• Problem
Extend the blog post about love shown below, picking up right after its last line.

*** Provided text ***

Thursday, November 12, 2009

Love.

Reblog Eddie Leu:

“Have you ever been in love? Horrible isn’t it? It makes you so vulnerable. It opens your chest and it opens up your heart and it means that someone can get inside you and mess you up. You build up all these defenses, you build up a whole suit of armor, so that nothing can hurt you, then one stupid person, no different from any other stupid person, wanders into your stupid life…You give them a piece of you. They didn’t ask for it. They did something dumb one day, like kiss you or smile at you, and then your life isn’t your own anymore. Love takes hostages. It gets inside you. It eats you out and leaves you crying in the darkness, so simple a phrase like ‘maybe we should be just friends’ turns into a glass splinter working its way into your heart. It hurts. Not just in the imagination. Not just in the mind. It’s a soul-hurt, a real gets-inside-you-and-rips-you-apart pain. I hate love.”

-

Neil Gaiman (via kari-shma) (via quote-book)

*** Stored data ***

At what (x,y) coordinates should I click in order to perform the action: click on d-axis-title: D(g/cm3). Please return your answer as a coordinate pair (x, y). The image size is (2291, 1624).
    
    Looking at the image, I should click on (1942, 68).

***

• Task result
To love at all is to be vulnerable. Love anything, and your heart will be wrung and possible broken. If you want to make sure in keeping it intact. You must give your heart to no one and no thing. Be consumed in little hobbies and little luxuries, avoid all entanglements, lock it up safe in a casket of your selfishness. But in that casket, dark and motionless, you heart will not be broken. In fact, it will be unbreakable, impenetrable, and irredeemable.
-C. S. Lewis


~
I guess as I read these quotes over and over again I realize the depth of where they came from. To write like this must come from a persons so hurt that it must be too hard to want to love again. To love, to like, to admire, to give your heart away, and in the end be received with closed arms is by far one of the most painful things. But is it worth it if you choose to not love out of fear of being hurt? Is it worth it to go through these struggles, in hopes to one day get this "love?"
The really "emo" post that I posted about a week ago has to do with just this...love. Actually, I wouldn't put it in words as strong as love, but rather as deep attraction, or something along those lines. And C.S. Lewis puts it in just the right words, I've given up (not on life, or anything of that sort) on the idea of pursuing love. Simple as that. Can't really say much more than this, but God is teaching me a lot about myself.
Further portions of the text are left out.